The issues you face relate to the fact that the majority of the genome exhibits sequence similarity, i.e., similarity with other regions in the genome. Much of this is indeed related to gene duplication events, with the duplicated genes acquiring new functionality over time due to mutations. As a rough idea, there are up to 50,000 identified pseudogenes (who knows, exactly), which can be divided into:
- processed pseudogenes: the pseudogene consists of the transcribed mRNA of the original gene
- unprocessed pseudogenes: the pseudogene consists of the genomic
sequence of the original gene
This translates into issues with Exome-seq because the primers used for sequence pull-down in exome-seq are not designed with these issues of sequence similarity in mind. Thus, when you align the data, you can set things like read length and mapping quality (MAPQ) to be high but then you'll see very low coverage over regions of high sequence similarity. On the other hand, if you relax the thresholds, you run the risk of misalignment and making false-positive or -negative variant calls.
What to do?
To validate findings, you need to ensure that you design primers that uniquely target the region surrounding the variant being studied. If you cannot find a unique region in close proximity, you'll have to think about doing:
- long-range PCR
- Sanger or Roche 454 sequencing (long reads...)

..............................

### PROBLEM SET
• A. In the exome-seq post, rewrite the paragraph beginning "This translates into issues with Exome-seq" as a short bulleted list that keeps its main facts.
• B. List every approach the exome-seq post suggests for cases where no unique region can be found close to the variant.
• C. Reproduce the passage of the exome-seq post that begins at the words "To validate findings, you" and stop after "sequencing (long reads...)".
The lines have no connection to the exome-seq post.

### DATASET EXTRACT
..............................

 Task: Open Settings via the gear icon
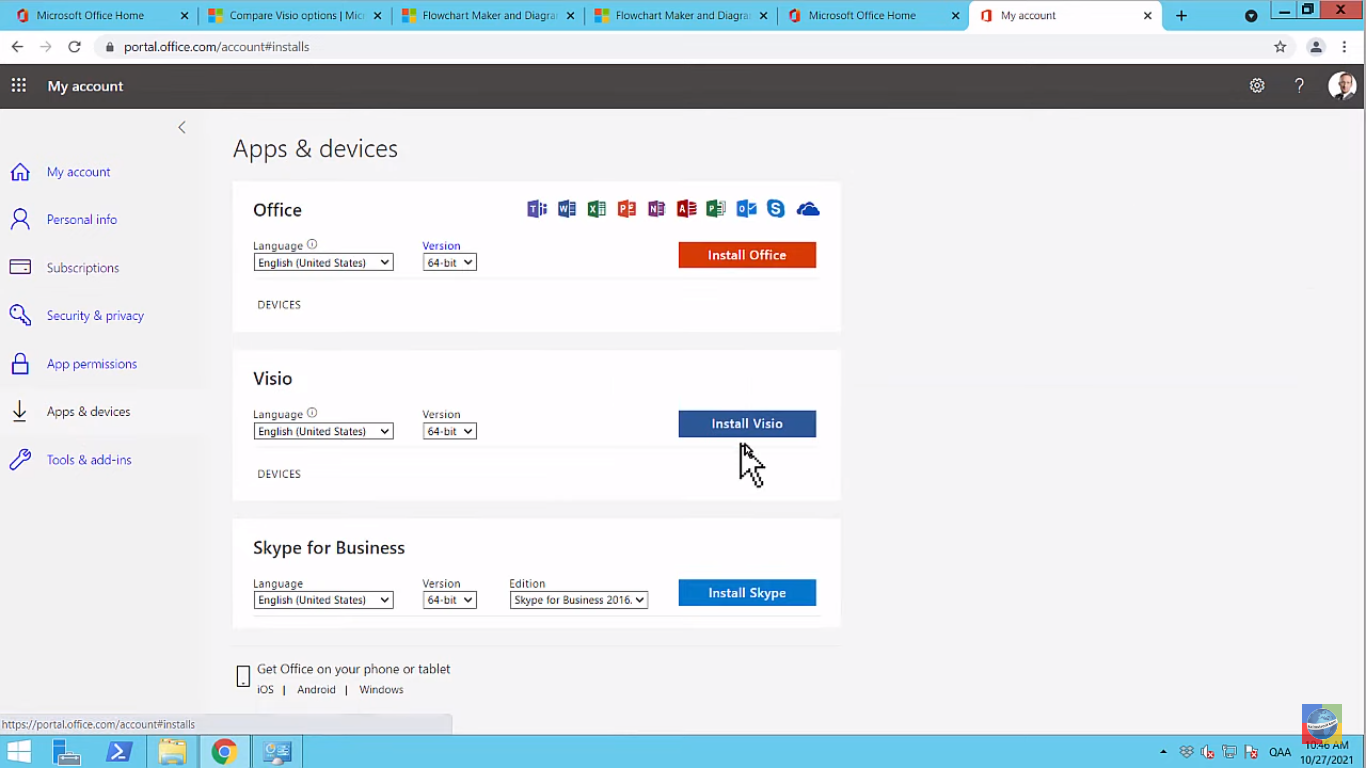pos(1257,85)
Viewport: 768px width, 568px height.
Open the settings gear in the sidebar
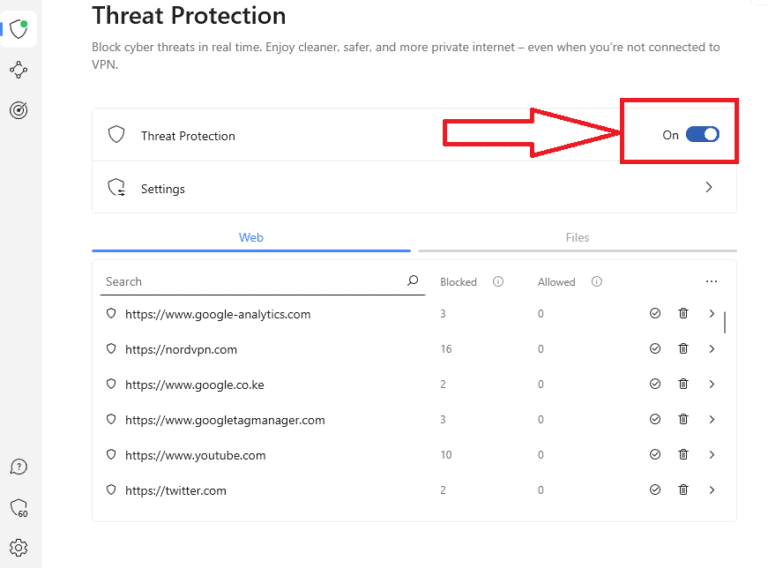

..............................

### SOLUTIONS IN ORDER
• A.
- Exome-seq pull-down primers are not designed with sequence similarity in mind.
- Setting high alignment thresholds, such as read length and mapping quality (MAPQ), gives very low coverage over regions of high sequence similarity.
- Relaxing those thresholds risks misalignment and false-positive or false-negative variant calls.

• B.
- Long-range PCR
- Sanger sequencing
- Roche 454 sequencing

• C.
To validate findings, you need to ensure that you design primers that uniquely target the region surrounding the variant being studied. If you cannot find a unique region in close proximity, you'll have to think about doing:
- long-range PCR
- Sanger or Roche 454 sequencing (long reads...)